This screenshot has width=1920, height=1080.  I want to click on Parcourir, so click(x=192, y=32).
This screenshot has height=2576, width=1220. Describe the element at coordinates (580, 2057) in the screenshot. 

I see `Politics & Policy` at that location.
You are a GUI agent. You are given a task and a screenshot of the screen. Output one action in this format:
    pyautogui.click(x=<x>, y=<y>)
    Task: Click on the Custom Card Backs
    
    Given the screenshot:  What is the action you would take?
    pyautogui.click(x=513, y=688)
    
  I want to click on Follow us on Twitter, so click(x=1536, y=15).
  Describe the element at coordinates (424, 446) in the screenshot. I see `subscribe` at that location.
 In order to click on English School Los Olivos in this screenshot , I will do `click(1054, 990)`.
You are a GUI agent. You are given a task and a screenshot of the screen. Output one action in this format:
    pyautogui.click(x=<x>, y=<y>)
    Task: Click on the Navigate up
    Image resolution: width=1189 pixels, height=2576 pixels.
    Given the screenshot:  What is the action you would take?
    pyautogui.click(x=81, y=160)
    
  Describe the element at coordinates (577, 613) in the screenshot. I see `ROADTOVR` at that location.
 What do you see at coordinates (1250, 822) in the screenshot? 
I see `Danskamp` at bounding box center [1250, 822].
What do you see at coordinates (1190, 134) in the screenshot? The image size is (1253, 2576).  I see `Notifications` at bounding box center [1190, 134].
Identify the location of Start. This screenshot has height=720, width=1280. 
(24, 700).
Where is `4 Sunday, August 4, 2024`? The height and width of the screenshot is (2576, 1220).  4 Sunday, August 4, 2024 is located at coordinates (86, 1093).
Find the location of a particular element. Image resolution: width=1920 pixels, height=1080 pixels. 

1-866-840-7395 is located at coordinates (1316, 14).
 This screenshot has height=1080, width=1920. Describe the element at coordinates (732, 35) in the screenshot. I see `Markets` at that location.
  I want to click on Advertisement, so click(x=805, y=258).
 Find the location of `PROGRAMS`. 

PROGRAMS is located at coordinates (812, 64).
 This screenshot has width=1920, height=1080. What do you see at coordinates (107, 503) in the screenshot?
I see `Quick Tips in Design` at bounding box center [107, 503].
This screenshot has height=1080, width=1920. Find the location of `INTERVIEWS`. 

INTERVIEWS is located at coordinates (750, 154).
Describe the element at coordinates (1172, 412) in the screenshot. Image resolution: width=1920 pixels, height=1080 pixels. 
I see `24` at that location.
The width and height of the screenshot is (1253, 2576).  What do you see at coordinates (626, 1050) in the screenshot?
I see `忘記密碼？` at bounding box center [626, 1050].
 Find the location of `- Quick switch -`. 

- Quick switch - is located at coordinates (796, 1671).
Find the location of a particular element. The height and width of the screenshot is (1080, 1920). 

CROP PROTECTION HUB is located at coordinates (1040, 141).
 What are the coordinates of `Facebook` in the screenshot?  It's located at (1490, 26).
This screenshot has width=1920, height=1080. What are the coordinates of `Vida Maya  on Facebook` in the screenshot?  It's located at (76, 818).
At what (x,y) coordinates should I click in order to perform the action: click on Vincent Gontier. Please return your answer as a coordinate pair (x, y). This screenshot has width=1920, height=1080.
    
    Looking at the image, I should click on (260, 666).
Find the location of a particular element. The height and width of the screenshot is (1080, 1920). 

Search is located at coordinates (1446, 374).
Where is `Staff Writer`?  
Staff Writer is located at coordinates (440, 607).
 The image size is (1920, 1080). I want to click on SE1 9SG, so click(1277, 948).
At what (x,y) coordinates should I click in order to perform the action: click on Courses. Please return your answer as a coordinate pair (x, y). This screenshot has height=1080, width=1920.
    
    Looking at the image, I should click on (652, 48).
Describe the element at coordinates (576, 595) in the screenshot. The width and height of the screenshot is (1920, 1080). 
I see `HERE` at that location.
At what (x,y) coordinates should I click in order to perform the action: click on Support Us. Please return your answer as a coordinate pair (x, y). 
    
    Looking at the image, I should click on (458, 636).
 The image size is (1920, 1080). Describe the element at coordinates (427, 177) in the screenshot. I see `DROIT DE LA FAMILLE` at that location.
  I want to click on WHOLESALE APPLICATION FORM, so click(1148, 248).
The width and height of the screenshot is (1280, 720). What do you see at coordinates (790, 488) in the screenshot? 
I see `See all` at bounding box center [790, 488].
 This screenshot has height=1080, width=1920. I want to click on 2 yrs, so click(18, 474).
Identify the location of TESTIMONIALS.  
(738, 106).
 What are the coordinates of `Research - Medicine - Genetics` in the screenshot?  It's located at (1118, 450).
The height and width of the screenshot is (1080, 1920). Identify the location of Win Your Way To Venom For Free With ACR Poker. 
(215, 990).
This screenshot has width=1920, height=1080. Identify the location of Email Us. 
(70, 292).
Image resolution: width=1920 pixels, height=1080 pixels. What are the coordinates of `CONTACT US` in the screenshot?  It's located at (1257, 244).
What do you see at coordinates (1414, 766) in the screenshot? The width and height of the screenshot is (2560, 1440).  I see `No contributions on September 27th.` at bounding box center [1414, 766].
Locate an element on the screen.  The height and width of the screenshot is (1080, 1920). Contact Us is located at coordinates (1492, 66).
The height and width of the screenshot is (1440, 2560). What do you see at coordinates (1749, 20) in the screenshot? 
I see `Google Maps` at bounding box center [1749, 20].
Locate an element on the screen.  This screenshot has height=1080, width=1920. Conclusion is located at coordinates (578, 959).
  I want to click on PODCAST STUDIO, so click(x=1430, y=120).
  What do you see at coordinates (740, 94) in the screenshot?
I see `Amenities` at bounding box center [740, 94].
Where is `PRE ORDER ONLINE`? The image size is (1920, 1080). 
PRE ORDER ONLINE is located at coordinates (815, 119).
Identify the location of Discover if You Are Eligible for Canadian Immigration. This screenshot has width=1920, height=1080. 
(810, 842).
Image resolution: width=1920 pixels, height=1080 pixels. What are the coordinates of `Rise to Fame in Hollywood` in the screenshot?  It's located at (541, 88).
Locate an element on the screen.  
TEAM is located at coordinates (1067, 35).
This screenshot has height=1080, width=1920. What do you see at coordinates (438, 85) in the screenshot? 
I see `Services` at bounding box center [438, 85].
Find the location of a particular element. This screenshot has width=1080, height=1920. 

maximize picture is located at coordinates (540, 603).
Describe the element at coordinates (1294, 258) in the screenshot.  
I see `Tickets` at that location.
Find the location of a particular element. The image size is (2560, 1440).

* * *

Please switch "GUI agent" to "desktop assistant" everywhere it occurs in the lines above and write the lines out again with nothing else changed.

- [SOLUTION BELOW]:
This screenshot has width=1920, height=1080.  I want to click on Parcourir, so click(x=192, y=32).
This screenshot has height=2576, width=1220. Describe the element at coordinates (580, 2057) in the screenshot. 

I see `Politics & Policy` at that location.
You are a desktop assistant. You are given a task and a screenshot of the screen. Output one action in this format:
    pyautogui.click(x=<x>, y=<y>)
    Task: Click on the Custom Card Backs
    
    Given the screenshot:  What is the action you would take?
    pyautogui.click(x=513, y=688)
    
  I want to click on Follow us on Twitter, so click(x=1536, y=15).
  Describe the element at coordinates (424, 446) in the screenshot. I see `subscribe` at that location.
 In order to click on English School Los Olivos in this screenshot , I will do `click(1054, 990)`.
You are a desktop assistant. You are given a task and a screenshot of the screen. Output one action in this format:
    pyautogui.click(x=<x>, y=<y>)
    Task: Click on the Navigate up
    Image resolution: width=1189 pixels, height=2576 pixels.
    Given the screenshot:  What is the action you would take?
    pyautogui.click(x=81, y=160)
    
  Describe the element at coordinates (577, 613) in the screenshot. I see `ROADTOVR` at that location.
 What do you see at coordinates (1250, 822) in the screenshot? 
I see `Danskamp` at bounding box center [1250, 822].
What do you see at coordinates (1190, 134) in the screenshot? The image size is (1253, 2576).  I see `Notifications` at bounding box center [1190, 134].
Identify the location of Start. This screenshot has height=720, width=1280. 
(24, 700).
Where is `4 Sunday, August 4, 2024`? The height and width of the screenshot is (2576, 1220).  4 Sunday, August 4, 2024 is located at coordinates (86, 1093).
Find the location of a particular element. Image resolution: width=1920 pixels, height=1080 pixels. 

1-866-840-7395 is located at coordinates (1316, 14).
 This screenshot has height=1080, width=1920. Describe the element at coordinates (732, 35) in the screenshot. I see `Markets` at that location.
  I want to click on Advertisement, so click(x=805, y=258).
 Find the location of `PROGRAMS`. 

PROGRAMS is located at coordinates (812, 64).
 This screenshot has width=1920, height=1080. What do you see at coordinates (107, 503) in the screenshot?
I see `Quick Tips in Design` at bounding box center [107, 503].
This screenshot has height=1080, width=1920. Find the location of `INTERVIEWS`. 

INTERVIEWS is located at coordinates (750, 154).
Describe the element at coordinates (1172, 412) in the screenshot. Image resolution: width=1920 pixels, height=1080 pixels. 
I see `24` at that location.
The width and height of the screenshot is (1253, 2576).  What do you see at coordinates (626, 1050) in the screenshot?
I see `忘記密碼？` at bounding box center [626, 1050].
 Find the location of `- Quick switch -`. 

- Quick switch - is located at coordinates (796, 1671).
Find the location of a particular element. The height and width of the screenshot is (1080, 1920). 

CROP PROTECTION HUB is located at coordinates (1040, 141).
 What are the coordinates of `Facebook` in the screenshot?  It's located at (1490, 26).
This screenshot has width=1920, height=1080. What are the coordinates of `Vida Maya  on Facebook` in the screenshot?  It's located at (76, 818).
At what (x,y) coordinates should I click in order to perform the action: click on Vincent Gontier. Please return your answer as a coordinate pair (x, y). This screenshot has width=1920, height=1080.
    
    Looking at the image, I should click on (260, 666).
Find the location of a particular element. The height and width of the screenshot is (1080, 1920). 

Search is located at coordinates (1446, 374).
Where is `Staff Writer`?  
Staff Writer is located at coordinates (440, 607).
 The image size is (1920, 1080). I want to click on SE1 9SG, so click(1277, 948).
At what (x,y) coordinates should I click in order to perform the action: click on Courses. Please return your answer as a coordinate pair (x, y). This screenshot has height=1080, width=1920.
    
    Looking at the image, I should click on (652, 48).
Describe the element at coordinates (576, 595) in the screenshot. The width and height of the screenshot is (1920, 1080). 
I see `HERE` at that location.
At what (x,y) coordinates should I click in order to perform the action: click on Support Us. Please return your answer as a coordinate pair (x, y). 
    
    Looking at the image, I should click on (458, 636).
 The image size is (1920, 1080). Describe the element at coordinates (427, 177) in the screenshot. I see `DROIT DE LA FAMILLE` at that location.
  I want to click on WHOLESALE APPLICATION FORM, so click(1148, 248).
The width and height of the screenshot is (1280, 720). What do you see at coordinates (790, 488) in the screenshot? 
I see `See all` at bounding box center [790, 488].
 This screenshot has height=1080, width=1920. I want to click on 2 yrs, so click(18, 474).
Identify the location of TESTIMONIALS.  
(738, 106).
 What are the coordinates of `Research - Medicine - Genetics` in the screenshot?  It's located at (1118, 450).
The height and width of the screenshot is (1080, 1920). Identify the location of Win Your Way To Venom For Free With ACR Poker. 
(215, 990).
This screenshot has width=1920, height=1080. Identify the location of Email Us. 
(70, 292).
Image resolution: width=1920 pixels, height=1080 pixels. What are the coordinates of `CONTACT US` in the screenshot?  It's located at (1257, 244).
What do you see at coordinates (1414, 766) in the screenshot? The width and height of the screenshot is (2560, 1440).  I see `No contributions on September 27th.` at bounding box center [1414, 766].
Locate an element on the screen.  The height and width of the screenshot is (1080, 1920). Contact Us is located at coordinates (1492, 66).
The height and width of the screenshot is (1440, 2560). What do you see at coordinates (1749, 20) in the screenshot? 
I see `Google Maps` at bounding box center [1749, 20].
Locate an element on the screen.  This screenshot has height=1080, width=1920. Conclusion is located at coordinates (578, 959).
  I want to click on PODCAST STUDIO, so click(x=1430, y=120).
  What do you see at coordinates (740, 94) in the screenshot?
I see `Amenities` at bounding box center [740, 94].
Where is `PRE ORDER ONLINE`? The image size is (1920, 1080). 
PRE ORDER ONLINE is located at coordinates (815, 119).
Identify the location of Discover if You Are Eligible for Canadian Immigration. This screenshot has width=1920, height=1080. 
(810, 842).
Image resolution: width=1920 pixels, height=1080 pixels. What are the coordinates of `Rise to Fame in Hollywood` in the screenshot?  It's located at (541, 88).
Locate an element on the screen.  
TEAM is located at coordinates (1067, 35).
This screenshot has height=1080, width=1920. What do you see at coordinates (438, 85) in the screenshot? 
I see `Services` at bounding box center [438, 85].
Find the location of a particular element. This screenshot has width=1080, height=1920. 

maximize picture is located at coordinates (540, 603).
Describe the element at coordinates (1294, 258) in the screenshot.  
I see `Tickets` at that location.
Find the location of a particular element. The image size is (2560, 1440).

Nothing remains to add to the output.